TASK REQUIREMENTS = Please write out the passage below about the meaning of human existence word for word, in full.

DOCUMENT TEXT =
An exploration of what it means to be human by the noted sociobiologist and naturalist, twice the winner of the Pulitzer Prize.
According to Wilson (A Window on Eternity: Gorongosa National Park, Mozambique, 2014, etc.), our species was created not by a supernatural intelligence but by chance and necessity out of millions of species in Earth’s biosphere. No destiny or purpose is assigned to us, and no afterlife awaits us. The meaning of human existence, writes the author, lies in “the epic of the species, begun in biological evolution and prehistory, passed into recorded history, and urgently now, day by day, faster and faster into the indefinite future.” Social intelligence, enhanced by natural selection for social action, made us what we are today. Our most vital possession is not science but the humanities. The humanities, writes Wilson, describe the human condition and address in detail all the ways that human beings relate to one another and to the environment. Science takes a larger view: the general principles of the human condition and why the species exists and where it fits in the universe. While science and the humanities are fundamentally different, they are complementary. Wilson’s last word is that if the analytic power of the one can be joined with the creative power of the other, “human existence will rise to an infinitely more productive and interesting meaning.” Perhaps the human species will even take up the cause of biodiversity, on which its very existence depends. For readers wondering where religion fits into this, the author notes that throughout prehistory and most of history, people required religion to explain natural phenomena and provide cohesion to the tribe. Conceding that there is strong evidence from neuroscience that a religious instinct does exist, Wilson asserts that the instinctual force of tribalism is far stronger.

SOURCE MATERIAL =
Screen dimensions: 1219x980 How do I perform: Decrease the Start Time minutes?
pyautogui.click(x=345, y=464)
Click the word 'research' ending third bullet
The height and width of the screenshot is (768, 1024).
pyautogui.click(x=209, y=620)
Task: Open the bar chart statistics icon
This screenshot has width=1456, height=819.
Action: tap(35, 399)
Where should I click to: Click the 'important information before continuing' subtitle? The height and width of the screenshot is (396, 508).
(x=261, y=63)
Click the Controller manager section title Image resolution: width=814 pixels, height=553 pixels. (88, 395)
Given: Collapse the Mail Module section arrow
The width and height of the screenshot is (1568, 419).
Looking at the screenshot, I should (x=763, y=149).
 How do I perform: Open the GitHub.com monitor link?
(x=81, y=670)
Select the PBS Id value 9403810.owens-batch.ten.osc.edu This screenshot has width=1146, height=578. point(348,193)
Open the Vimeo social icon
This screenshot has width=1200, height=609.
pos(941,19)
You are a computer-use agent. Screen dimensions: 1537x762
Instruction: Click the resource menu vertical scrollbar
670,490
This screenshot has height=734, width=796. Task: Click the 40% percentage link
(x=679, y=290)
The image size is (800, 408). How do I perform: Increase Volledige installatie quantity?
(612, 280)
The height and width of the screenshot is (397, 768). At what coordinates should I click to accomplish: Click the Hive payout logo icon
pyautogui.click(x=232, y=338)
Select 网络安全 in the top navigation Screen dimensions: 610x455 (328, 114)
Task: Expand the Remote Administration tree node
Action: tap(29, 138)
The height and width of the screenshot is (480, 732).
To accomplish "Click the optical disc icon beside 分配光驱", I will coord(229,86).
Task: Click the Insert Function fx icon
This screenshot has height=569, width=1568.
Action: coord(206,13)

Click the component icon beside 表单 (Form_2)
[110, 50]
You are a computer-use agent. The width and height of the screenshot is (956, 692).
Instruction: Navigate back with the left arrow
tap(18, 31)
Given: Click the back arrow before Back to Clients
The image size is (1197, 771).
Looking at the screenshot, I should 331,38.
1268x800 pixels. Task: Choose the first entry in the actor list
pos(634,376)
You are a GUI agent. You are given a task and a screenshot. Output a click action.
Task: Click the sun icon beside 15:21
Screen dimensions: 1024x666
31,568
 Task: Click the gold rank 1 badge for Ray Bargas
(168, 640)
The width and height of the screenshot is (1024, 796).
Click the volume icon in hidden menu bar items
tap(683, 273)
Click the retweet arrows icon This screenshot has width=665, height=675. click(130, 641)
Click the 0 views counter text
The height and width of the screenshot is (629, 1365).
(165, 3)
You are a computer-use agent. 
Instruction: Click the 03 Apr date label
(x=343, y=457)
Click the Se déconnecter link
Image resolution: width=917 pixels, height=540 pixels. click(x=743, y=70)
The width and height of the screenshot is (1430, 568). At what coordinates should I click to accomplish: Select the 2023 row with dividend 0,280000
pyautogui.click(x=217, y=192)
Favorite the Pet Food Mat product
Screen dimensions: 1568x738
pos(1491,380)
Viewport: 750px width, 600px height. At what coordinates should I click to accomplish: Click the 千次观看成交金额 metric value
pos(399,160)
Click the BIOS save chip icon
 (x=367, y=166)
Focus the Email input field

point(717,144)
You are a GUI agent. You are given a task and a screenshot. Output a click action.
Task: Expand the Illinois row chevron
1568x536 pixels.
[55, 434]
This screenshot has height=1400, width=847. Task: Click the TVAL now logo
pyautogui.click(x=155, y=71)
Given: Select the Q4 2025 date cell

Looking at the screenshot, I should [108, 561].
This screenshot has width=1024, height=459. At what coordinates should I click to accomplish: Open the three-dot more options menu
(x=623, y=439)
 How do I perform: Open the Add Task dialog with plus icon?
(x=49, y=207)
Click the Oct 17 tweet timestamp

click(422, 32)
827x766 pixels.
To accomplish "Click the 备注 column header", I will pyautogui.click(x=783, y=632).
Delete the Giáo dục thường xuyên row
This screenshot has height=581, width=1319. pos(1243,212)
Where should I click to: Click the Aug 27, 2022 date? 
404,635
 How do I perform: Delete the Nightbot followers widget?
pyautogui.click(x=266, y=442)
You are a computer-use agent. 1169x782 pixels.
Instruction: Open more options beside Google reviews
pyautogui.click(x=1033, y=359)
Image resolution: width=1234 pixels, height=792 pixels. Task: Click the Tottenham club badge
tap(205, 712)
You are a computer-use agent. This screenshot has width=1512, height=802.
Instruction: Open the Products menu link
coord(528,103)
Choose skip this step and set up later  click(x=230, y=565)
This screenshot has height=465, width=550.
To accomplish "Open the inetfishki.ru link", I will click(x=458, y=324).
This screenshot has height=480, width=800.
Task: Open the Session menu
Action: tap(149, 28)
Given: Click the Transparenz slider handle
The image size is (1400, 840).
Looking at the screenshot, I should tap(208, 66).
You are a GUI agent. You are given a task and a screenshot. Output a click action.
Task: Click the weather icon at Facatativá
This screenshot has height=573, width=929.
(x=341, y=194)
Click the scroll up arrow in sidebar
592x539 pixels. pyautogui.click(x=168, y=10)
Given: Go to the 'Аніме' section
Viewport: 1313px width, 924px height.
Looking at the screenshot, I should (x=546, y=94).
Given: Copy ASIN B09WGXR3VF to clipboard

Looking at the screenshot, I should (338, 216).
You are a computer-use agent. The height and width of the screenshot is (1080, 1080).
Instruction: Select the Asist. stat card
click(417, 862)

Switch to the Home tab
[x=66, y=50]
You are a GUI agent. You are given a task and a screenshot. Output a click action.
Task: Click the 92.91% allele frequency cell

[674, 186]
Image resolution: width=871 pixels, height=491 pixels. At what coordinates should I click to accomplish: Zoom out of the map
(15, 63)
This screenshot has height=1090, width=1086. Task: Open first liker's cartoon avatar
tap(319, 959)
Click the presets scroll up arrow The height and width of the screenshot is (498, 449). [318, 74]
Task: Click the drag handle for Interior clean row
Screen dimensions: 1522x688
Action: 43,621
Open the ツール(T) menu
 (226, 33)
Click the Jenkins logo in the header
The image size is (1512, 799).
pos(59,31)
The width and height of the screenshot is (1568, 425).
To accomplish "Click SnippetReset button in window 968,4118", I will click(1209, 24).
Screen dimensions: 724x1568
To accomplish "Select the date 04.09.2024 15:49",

ANSWER BOX =
An exploration of what it means to be human by the noted sociobiologist and naturalist, twice the winner of the Pulitzer Prize.
According to Wilson (A Window on Eternity: Gorongosa National Park, Mozambique, 2014, etc.), our species was created not by a supernatural intelligence but by chance and necessity out of millions of species in Earth’s biosphere. No destiny or purpose is assigned to us, and no afterlife awaits us. The meaning of human existence, writes the author, lies in “the epic of the species, begun in biological evolution and prehistory, passed into recorded history, and urgently now, day by day, faster and faster into the indefinite future.” Social intelligence, enhanced by natural selection for social action, made us what we are today. Our most vital possession is not science but the humanities. The humanities, writes Wilson, describe the human condition and address in detail all the ways that human beings relate to one another and to the environment. Science takes a larger view: the general principles of the human condition and why the species exists and where it fits in the universe. While science and the humanities are fundamentally different, they are complementary. Wilson’s last word is that if the analytic power of the one can be joined with the creative power of the other, “human existence will rise to an infinitely more productive and interesting meaning.” Perhaps the human species will even take up the cause of biodiversity, on which its very existence depends. For readers wondering where religion fits into this, the author notes that throughout prehistory and most of history, people required religion to explain natural phenomena and provide cohesion to the tribe. Conceding that there is strong evidence from neuroscience that a religious instinct does exist, Wilson asserts that the instinctual force of tribalism is far stronger.